Project

Folate is a B-vitamin, and refers to a group of compounds that are required in the transfer of one-carbon units in a variety of metabolic reactions, including the synthesis of purine and pyrimidines. Folic acid (FA) is a synthetic oxidized form of folate that because of its stability and high bioavailability is the form of folate used in supplements and in food fortification. Mandatory FA fortification of enriched grains was introduced in Canada in ~1998 to reduce neural tube defects (NTDs). It was also hoped that fortification might have other beneficial effects to the population such as lowering cardiovascular disease. While this policy has successfully reduced NTDs and possibly stroke in Canada there are concerns that FA may be having adverse effects on the population. These include ‘masking’ of the neurological signs of vitamin B12 deficiency and possibly increased colon cancer risk. Since folate is required for the synthesis of DNA and for methyl metabolism, it has been postulated that an increase in cancer incidence with FA fortification may be mediated through an epigenetic mechanism, such as changes in DNA methylation. A reduced form of folate, L-5-methyltetrahydrofolate (L-MTHF), has recently become available, which unlike FA, does not mask vitamin B12 deficiency, and could prove to be a potentially safer form of folate fortificant. However, a major limitation in the use of L-MTHF as a fortificant is its poor stability.

This multidisciplinary project employs the disciplines of Food Chemistry and Material Science, Biochemistry, Nutrigenomics and Human Nutrition to focus on developing a stable L-MTHF folate that can provide all the benefits of FA fortification without the health risks potentially associated with excessive FA intakes.

**EXTRACTED RECORDS:**

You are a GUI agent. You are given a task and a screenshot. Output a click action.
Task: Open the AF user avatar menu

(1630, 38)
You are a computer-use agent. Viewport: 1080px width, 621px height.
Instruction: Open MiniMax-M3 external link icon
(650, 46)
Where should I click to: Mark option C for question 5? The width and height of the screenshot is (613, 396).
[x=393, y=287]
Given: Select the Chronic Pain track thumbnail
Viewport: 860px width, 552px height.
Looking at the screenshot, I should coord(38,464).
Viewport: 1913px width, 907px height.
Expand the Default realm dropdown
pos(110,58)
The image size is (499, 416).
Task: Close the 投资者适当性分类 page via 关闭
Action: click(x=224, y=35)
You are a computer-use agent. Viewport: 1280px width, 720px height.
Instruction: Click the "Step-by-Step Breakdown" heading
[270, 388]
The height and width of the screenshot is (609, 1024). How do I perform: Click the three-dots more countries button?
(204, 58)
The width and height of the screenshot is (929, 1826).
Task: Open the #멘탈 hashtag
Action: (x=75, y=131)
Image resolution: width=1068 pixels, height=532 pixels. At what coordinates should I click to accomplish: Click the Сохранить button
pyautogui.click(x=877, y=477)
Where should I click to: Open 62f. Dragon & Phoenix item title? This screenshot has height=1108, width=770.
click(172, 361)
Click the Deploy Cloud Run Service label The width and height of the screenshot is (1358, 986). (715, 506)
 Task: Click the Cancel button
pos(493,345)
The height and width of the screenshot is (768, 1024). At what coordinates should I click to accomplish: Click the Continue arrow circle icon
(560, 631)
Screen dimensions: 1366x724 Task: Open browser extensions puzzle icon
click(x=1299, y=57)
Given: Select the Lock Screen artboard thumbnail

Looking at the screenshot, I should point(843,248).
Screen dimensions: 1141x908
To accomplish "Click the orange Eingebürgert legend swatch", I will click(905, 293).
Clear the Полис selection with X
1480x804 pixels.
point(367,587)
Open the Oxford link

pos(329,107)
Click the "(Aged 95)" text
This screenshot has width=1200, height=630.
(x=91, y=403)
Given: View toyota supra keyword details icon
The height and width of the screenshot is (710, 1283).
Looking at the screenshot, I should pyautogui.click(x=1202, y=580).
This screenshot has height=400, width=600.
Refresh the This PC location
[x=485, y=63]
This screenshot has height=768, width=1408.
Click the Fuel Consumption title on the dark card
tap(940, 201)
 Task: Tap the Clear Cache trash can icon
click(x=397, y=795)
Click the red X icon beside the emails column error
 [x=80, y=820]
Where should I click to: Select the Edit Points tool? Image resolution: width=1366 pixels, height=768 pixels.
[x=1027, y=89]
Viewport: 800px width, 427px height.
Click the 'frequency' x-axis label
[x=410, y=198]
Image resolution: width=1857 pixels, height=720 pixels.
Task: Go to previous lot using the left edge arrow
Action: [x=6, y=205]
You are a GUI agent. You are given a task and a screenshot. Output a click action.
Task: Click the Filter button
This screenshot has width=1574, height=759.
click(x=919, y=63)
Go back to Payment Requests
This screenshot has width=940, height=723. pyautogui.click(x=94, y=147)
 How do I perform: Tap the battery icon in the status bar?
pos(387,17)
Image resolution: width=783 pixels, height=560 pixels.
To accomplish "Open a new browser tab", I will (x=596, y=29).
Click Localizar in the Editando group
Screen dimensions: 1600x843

**EXERCISE SET:**
• 1. Translate this sentence from the text on folate into Spanish: "However, a major limitation in the use of L-MTHF as a fortificant is its poor stability."
• 2. List every discipline that the text on folate says the project employs.
• 3. Based on the text on folate, decide whether each statement agrees with it, answering yes or no and quoting the words that decide it: (a) Mandatory FA fortification in Canada was introduced to reduce neural tube defects. (b) L-MTHF masks vitamin B12 deficiency in the same way FA does. (c) Folic acid is a natural reduced form of folate.
The data come from a separate source, not from the text on folate.

**ANSWERS TO THE EXERCISE:**
• 1. Sin embargo, una limitación importante en el uso del L-MTHF como fortificante es su escasa estabilidad.

• 2.
- Food Chemistry
- Material Science
- Biochemistry
- Nutrigenomics
- Human Nutrition

• 3.
(a) Yes: "Mandatory FA fortification of enriched grains was introduced in Canada in ~1998 to reduce neural tube defects (NTDs)."
(b) No: "which unlike FA, does not mask vitamin B12 deficiency"
(c) No: "Folic acid (FA) is a synthetic oxidized form of folate"